Separation of chairperson and CEO
Position paper 26 October 2018
Norges bank investment management position
The board should exercise objective judgement on corporate affairs and be able to make decisions independently of management. The board should be chaired by an independent non-executive member. The roles of chairperson and CEO should not be held by the same individual.
The board is responsible for guiding company strategy, monitoring management performance and providing accountability to shareholders. Ensuring that the board functions effectively is of fundamental importance to shareholders. This position paper considers the importance of separating the roles of chairperson and CEO for the independence and effectiveness of the board.
Combined roles are on the decline globally, even in the US where they are still dominant among the largest companies. In the UK, combining these roles has become rare since a recommendation on separation was codified in 1992.
Some jurisdictions allow the combination of board chairperson and executive positions. The German, Dutch and Scandinavian markets do not allow combined roles. We note that the separation of chairperson and CEO can be a source of contention between shareholders and boards.

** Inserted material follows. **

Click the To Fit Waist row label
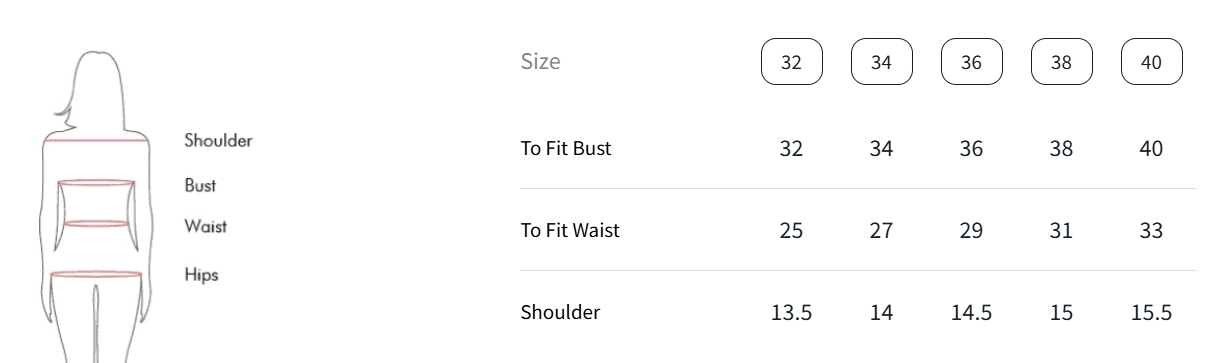 click(570, 230)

Arguments for the position
Chairperson and CEO have fundamentally different functions
In leading the board, the chairperson is ultimately responsible for guiding company strategy, monitoring management and promoting shareholders’ interests. The CEO is responsible for implementing company strategy as approved by the board, and for the day-to-day management of the company.
Monitoring management performance requires separation of roles
The responsibilities of the board include hiring, remunerating, monitoring and, when necessary, replacing the CEO. For the board to be independent in carrying out these responsibilities, it cannot be chaired by the CEO.

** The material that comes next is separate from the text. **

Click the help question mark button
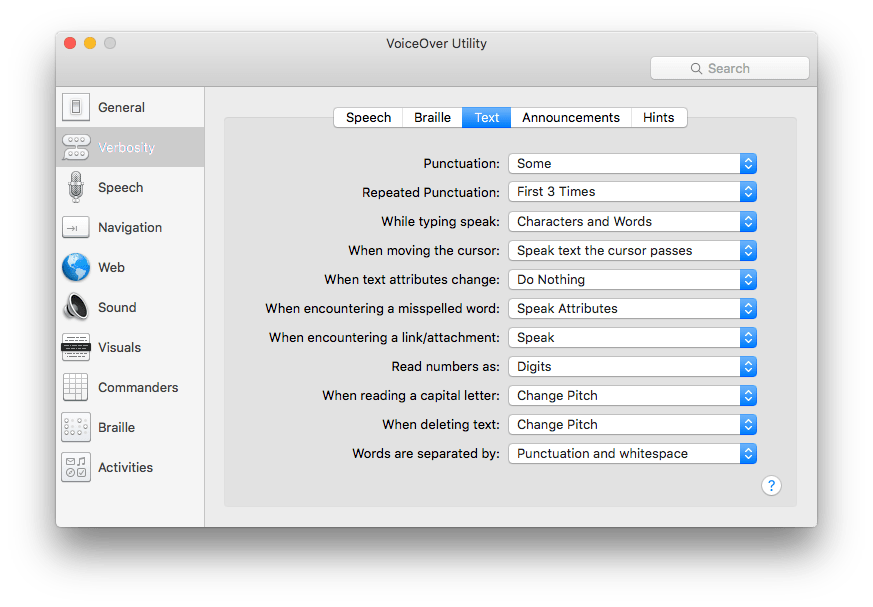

An independently led board can better support management
The board should support management and provide guidance. A chairperson who is independent from management can better provide objective guidance and is less likely to have inherent conflicts of interest.
Arguments against the position
No clear evidence that separate roles lead to higher performance
Many successful companies have a combined chairperson and CEO. Empirical research is inconclusive as to whether separate roles create superior value. If the company is financially successful, there is no reason to insist on a separate chairperson.
A board chaired by a non-executive can lead to inefficiency
A board with a non-executive chairperson will seek to assert its authority. Any conflict between the chairperson and the CEO may undermine investor confidence in the company. Many stakeholders will also prefer to relate to a single decision maker in the company.
The company will not be able to recruit the best CEO if not offering both roles
Some candidates will prefer to assume both roles and be fully in charge. Separate roles may be seen to reflect a lack of confidence in the abilities of the CEO. A combined chairperson and CEO will be seen as a CEO with a stronger mandate and therefore as a more attractive position.
Norges bank investment management considerations
Weighing the arguments, and based on our experience as a global investor, we find that a non-executive chairperson is in a stronger position to guide strategy, oversee management and promote the interests of shareholders. This position reflects our principled approach to corporate governance.
We believe that a clear division of roles and responsibilities is necessary to ensure effective oversight and controls. This may be particularly relevant when monitoring management performance and deciding on a remuneration policy for the CEO and management.
We also observe that some boards decide to allow the combination of roles for certain phases of a company’s life. Where a company has a combined chairperson and CEO, the board must ensure that this governance model is limited to a set period. The board should put in place measures to mitigate any conflicts of interest, including in the hiring, monitoring and remuneration of management. The board should report regularly to shareholders on the effectiveness of these measures.
This position will serve as a basis for our discussions with company boards.